> **PROBLEM DESCRIPTION**:
Among the lines below, which ones contain the word "will"? Copy every such line.

> **STUDY MATERIAL**:
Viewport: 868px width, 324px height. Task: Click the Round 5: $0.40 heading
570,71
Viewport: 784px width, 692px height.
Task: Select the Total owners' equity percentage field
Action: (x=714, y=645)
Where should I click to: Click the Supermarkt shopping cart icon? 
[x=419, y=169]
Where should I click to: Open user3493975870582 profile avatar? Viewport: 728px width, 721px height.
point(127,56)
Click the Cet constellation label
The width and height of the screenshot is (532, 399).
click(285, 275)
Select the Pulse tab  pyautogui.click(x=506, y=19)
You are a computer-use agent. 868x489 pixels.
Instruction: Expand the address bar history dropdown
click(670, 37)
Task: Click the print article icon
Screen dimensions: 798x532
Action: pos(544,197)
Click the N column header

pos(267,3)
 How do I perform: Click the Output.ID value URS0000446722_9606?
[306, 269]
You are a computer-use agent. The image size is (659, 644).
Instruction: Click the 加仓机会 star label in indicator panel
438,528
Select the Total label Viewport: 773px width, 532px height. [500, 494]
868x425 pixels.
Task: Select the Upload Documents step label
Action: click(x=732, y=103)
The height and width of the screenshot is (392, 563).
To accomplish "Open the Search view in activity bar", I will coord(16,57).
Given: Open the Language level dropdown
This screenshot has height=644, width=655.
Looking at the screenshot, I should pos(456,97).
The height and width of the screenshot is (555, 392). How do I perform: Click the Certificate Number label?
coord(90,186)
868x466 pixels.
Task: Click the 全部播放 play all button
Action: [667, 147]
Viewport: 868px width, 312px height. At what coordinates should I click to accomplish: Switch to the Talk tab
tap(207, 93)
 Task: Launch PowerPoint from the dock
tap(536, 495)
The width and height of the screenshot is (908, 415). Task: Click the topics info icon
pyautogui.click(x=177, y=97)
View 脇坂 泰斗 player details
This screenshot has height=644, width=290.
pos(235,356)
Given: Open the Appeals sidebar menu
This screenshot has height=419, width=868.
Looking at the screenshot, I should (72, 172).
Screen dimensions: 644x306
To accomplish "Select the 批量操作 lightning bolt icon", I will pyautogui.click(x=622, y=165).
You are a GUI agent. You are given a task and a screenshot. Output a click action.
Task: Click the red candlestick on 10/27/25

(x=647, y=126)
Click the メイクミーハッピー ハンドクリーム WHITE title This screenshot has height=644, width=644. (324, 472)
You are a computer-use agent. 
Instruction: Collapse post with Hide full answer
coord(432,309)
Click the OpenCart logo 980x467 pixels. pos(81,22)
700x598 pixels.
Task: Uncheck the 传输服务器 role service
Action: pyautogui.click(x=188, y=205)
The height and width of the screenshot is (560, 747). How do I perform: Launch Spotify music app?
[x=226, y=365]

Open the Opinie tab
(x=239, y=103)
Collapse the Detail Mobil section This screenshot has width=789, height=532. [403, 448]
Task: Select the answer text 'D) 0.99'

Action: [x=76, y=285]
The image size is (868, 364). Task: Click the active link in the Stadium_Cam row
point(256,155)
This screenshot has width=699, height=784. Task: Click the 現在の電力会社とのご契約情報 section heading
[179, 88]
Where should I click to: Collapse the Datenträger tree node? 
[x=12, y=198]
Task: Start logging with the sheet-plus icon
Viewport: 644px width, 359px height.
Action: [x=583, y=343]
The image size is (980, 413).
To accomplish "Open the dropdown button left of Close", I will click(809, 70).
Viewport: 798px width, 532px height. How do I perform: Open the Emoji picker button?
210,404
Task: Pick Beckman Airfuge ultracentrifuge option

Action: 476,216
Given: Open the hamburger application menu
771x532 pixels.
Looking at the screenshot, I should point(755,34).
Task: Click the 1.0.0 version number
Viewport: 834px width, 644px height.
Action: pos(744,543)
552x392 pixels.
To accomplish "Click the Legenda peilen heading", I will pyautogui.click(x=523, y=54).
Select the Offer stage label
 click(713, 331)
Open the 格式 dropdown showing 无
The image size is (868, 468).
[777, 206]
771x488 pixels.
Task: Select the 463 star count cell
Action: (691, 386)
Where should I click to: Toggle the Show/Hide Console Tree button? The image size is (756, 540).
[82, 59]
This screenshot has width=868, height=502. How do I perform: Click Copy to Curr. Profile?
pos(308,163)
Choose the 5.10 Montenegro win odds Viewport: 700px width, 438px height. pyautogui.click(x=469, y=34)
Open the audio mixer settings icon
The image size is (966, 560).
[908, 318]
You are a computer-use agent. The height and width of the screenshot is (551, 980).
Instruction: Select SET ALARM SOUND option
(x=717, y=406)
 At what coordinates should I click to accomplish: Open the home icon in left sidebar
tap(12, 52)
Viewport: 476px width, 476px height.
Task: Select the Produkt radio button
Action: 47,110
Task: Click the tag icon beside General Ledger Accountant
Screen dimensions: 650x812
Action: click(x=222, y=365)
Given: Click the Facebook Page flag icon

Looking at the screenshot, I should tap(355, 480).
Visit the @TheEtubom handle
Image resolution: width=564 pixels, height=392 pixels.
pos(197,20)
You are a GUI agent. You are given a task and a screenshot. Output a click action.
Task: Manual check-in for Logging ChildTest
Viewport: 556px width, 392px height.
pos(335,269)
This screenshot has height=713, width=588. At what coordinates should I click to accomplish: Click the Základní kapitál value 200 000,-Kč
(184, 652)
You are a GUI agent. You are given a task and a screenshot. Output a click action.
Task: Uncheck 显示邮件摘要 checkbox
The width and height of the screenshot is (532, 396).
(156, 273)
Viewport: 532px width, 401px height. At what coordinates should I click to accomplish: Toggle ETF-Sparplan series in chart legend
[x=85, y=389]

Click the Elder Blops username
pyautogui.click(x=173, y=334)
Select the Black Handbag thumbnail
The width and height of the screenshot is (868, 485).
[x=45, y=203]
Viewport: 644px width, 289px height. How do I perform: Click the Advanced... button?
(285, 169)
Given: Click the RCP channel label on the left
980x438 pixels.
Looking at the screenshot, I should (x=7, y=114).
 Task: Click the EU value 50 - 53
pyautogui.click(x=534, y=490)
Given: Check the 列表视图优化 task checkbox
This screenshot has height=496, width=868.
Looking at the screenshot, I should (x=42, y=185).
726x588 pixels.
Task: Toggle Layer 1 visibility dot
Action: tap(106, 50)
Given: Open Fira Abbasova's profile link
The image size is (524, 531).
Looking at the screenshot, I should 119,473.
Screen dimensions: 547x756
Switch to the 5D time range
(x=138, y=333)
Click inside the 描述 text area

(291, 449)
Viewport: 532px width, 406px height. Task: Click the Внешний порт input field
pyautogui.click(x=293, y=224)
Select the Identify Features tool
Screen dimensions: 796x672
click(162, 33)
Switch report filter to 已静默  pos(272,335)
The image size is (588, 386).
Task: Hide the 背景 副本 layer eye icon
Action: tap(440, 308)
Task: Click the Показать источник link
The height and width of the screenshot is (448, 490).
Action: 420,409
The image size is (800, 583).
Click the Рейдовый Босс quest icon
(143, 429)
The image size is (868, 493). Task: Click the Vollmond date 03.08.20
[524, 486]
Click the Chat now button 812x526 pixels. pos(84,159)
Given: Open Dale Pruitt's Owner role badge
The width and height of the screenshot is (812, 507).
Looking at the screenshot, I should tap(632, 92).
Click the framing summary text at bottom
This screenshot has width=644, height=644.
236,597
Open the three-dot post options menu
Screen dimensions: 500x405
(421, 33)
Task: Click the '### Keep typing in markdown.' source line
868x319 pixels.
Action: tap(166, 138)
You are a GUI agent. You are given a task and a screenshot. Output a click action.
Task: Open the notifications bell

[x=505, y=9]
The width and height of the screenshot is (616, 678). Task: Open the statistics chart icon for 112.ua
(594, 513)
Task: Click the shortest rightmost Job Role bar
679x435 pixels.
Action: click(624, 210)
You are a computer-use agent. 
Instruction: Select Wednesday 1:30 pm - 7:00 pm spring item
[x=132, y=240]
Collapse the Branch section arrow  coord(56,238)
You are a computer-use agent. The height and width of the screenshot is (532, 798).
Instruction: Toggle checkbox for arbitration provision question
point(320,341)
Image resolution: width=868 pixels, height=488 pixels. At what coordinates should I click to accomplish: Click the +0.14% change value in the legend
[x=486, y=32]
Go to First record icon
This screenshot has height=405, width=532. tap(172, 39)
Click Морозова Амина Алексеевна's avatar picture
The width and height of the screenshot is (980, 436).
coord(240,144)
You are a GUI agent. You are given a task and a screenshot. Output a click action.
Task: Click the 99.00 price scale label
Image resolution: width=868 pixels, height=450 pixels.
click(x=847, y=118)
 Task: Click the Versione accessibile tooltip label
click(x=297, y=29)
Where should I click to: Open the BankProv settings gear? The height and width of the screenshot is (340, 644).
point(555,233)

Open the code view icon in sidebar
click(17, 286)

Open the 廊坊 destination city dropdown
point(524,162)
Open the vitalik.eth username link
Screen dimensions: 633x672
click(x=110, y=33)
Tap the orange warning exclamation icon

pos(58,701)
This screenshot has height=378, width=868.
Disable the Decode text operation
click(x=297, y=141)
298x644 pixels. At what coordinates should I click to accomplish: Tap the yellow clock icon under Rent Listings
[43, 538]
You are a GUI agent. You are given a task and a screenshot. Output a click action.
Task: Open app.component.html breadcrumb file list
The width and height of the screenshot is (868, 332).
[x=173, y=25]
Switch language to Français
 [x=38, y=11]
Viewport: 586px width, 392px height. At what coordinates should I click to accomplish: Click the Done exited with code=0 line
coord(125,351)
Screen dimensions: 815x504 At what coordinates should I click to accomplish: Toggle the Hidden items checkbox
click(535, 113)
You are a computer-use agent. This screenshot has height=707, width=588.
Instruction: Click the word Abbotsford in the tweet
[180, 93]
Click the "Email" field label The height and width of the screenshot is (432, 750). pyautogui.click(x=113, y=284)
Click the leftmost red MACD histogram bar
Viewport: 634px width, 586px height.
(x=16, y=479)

> **TASK ANSWER**:
To accomplish "Open the Search view in activity bar", I will coord(16,57).
To accomplish "Select the 批量操作 lightning bolt icon", I will pyautogui.click(x=622, y=165).
To accomplish "Open the dropdown button left of Close", I will click(809, 70).
To accomplish "Click the Legenda peilen heading", I will pyautogui.click(x=523, y=54).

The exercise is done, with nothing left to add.